When the Séguin commission introduced this concept of fiscal imbalance, it did not randomly pull these two words out of a hat. It did not open a dictionary and with eyes shut point at two words at random. It chose the words to mean something. It said there was an imbalance.
Obviously something is not right between all the money that is in Ottawa and its constitutional responsibilities, and all the money in Quebec City and the constitutional responsibilities there. There is an imbalance and it is a fiscal imbalance. It is a fiscal matter. Ottawa, the federal government, charges too much tax with respect to its responsibilities. The tax base is not unlimited—there is a limit to what they can take out of taxpayers' pockets—and the Government of Quebec is not able to raise enough tax money to meet all its obligations, especially since the cost of its obligations increases much faster than the cost of the federal government's obligations. We need only look at health and education, which involve the bulk of the expenses. These two sectors represent the biggest portion of the budget of the governments of Quebec and the provinces. Everyone knows that these budgetary items are increasing much faster than the cost of living, faster than inflation and so require revenue to increase much faster. That is why Quebec is calling for a transfer of tax fields, hence the name, fiscal imbalance.

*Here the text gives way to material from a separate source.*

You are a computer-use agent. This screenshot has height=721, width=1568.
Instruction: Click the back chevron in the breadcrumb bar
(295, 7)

Some progress was made in the recent budget on the monetary aspect. Monetary transfers exist; they are there. However, these transfers are not permanent. There is nothing stopping a future government from backtracking. I am not the only one saying so. The Conservatives say so in their advertisements. Who knows how much money they spent to remind Quebeckers that there was absolutely no guarantee that the money they gave could be available in the future? The Conservatives paid for advertisements to tell Quebeckers that if the Liberals returned to power, they could take away this money. If we read between the lines, even the Conservatives, in the next budget or in a possible majority government, could take away this money.

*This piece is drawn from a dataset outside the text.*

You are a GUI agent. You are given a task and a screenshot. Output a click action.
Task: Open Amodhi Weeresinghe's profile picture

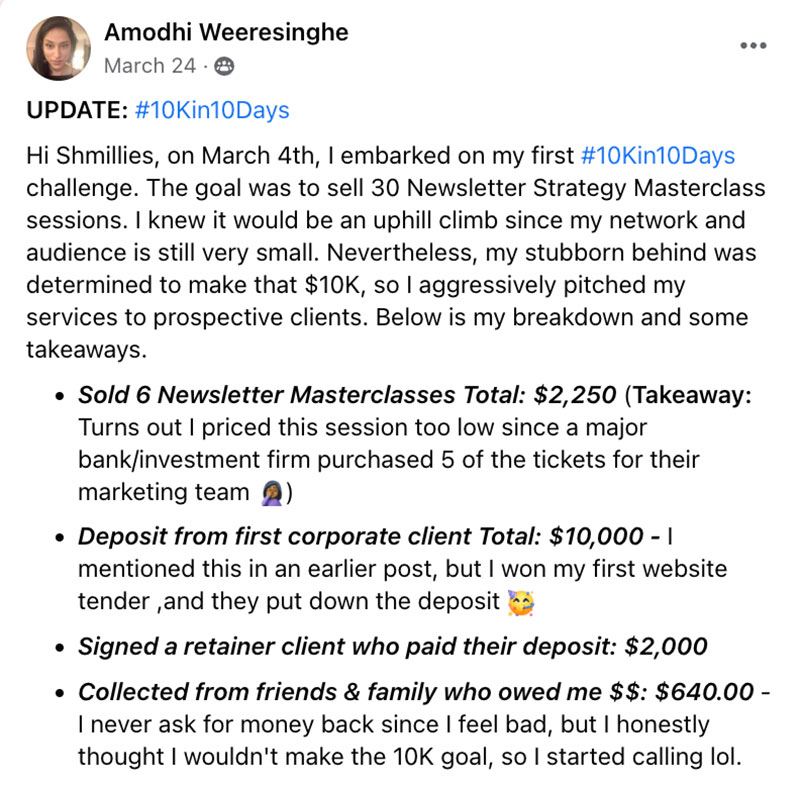point(61,48)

I posed that question to the Department of Finance officials just yesterday in the standing Committee on Finance. They confirmed what I already knew, what all experts already know, that there is nothing to stop this money from not being included in the next or future budgets. In short, the current solution, the monetary solution, keeps Quebec financially dependent. We continue to remain subject to the wishes and whims of the federal government. That is what we find unacceptable. That is what Quebeckers wish to leave behind. They want to have real revenues that their state, their government will control completely and that it can invest as it chooses, based on its priorities.

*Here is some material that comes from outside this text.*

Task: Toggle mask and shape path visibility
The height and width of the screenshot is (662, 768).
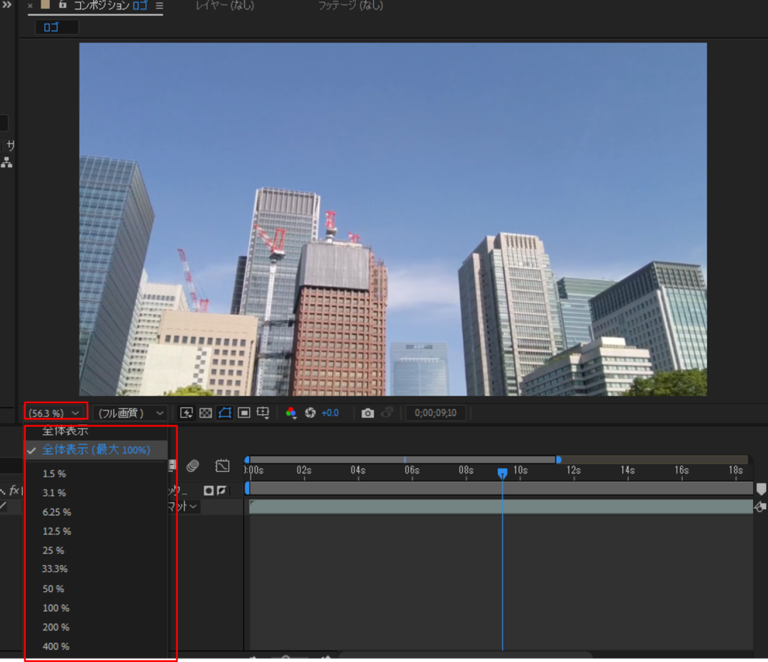Action: tap(225, 413)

The second problem with a monetary transfer is that its value decreases over time because it is eroded by inflation. However, the value of tax revenues increases over time because, with the collection of GST or transfer of tax points, the value of these tax revenues increases as economic activity increases.
Remember what I said earlier. Because of its constitutional responsibilities, Quebec needs an increasing amount of money. A simple monetary transfer is only a very short-term solution to part of the problem; in the medium to long term, we find ourselves in the same pattern, the same situation. That is in the best-case scenario, if future governments do not backpedal and go at it again as the Liberals did in 1995 with the draconian and deep cuts to transfers for social programs and education.
Clearly, the Bloc Québécois must continue its efforts to explain to the Liberals, who have yet to acknowledge the fiscal imbalance, and to the Conservatives, who acknowledge it but still do not understand it, what we are talking about. We must continue our efforts to find a true solution to the fiscal imbalance through a tax transfer.